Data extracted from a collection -
☆ ☆ ☆ ☆

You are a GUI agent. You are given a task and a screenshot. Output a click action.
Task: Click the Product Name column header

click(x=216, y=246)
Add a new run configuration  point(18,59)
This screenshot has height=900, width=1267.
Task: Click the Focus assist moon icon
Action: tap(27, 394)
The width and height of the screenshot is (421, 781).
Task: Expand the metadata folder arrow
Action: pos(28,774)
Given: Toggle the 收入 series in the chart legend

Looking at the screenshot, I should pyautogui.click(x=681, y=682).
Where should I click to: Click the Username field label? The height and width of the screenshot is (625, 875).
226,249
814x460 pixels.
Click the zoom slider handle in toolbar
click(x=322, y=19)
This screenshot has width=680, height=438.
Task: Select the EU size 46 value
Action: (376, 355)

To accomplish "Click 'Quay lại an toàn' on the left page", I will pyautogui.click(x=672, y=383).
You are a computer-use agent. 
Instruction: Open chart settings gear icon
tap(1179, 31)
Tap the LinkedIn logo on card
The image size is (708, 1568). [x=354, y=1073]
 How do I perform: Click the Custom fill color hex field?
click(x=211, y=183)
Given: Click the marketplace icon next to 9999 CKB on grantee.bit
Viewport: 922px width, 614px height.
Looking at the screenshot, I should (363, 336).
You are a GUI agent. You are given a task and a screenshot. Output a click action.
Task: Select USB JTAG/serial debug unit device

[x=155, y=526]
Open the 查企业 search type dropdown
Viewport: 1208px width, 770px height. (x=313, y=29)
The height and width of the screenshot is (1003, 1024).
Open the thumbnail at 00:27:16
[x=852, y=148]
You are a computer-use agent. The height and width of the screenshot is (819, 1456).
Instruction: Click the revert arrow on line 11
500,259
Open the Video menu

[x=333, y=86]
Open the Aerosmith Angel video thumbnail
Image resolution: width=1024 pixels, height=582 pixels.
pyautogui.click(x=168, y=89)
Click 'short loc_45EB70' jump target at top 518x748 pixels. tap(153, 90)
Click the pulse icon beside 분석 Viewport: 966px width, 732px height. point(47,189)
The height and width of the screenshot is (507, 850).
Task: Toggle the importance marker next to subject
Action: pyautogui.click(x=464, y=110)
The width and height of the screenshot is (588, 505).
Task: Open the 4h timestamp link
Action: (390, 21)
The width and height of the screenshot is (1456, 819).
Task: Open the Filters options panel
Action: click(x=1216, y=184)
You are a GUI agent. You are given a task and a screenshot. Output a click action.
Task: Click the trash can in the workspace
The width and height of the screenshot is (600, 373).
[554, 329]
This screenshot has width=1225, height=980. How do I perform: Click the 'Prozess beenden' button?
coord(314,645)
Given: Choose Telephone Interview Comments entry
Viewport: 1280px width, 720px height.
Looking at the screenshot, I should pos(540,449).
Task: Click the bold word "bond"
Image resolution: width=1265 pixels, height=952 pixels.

☆ ☆ ☆ ☆

Which lines of the records above contain the word "This"? Return each of them in full.

Task solution -
This screenshot has height=900, width=1267.
This screenshot has width=680, height=438.
This screenshot has width=1225, height=980. How do I perform: Click the 'Prozess beenden' button?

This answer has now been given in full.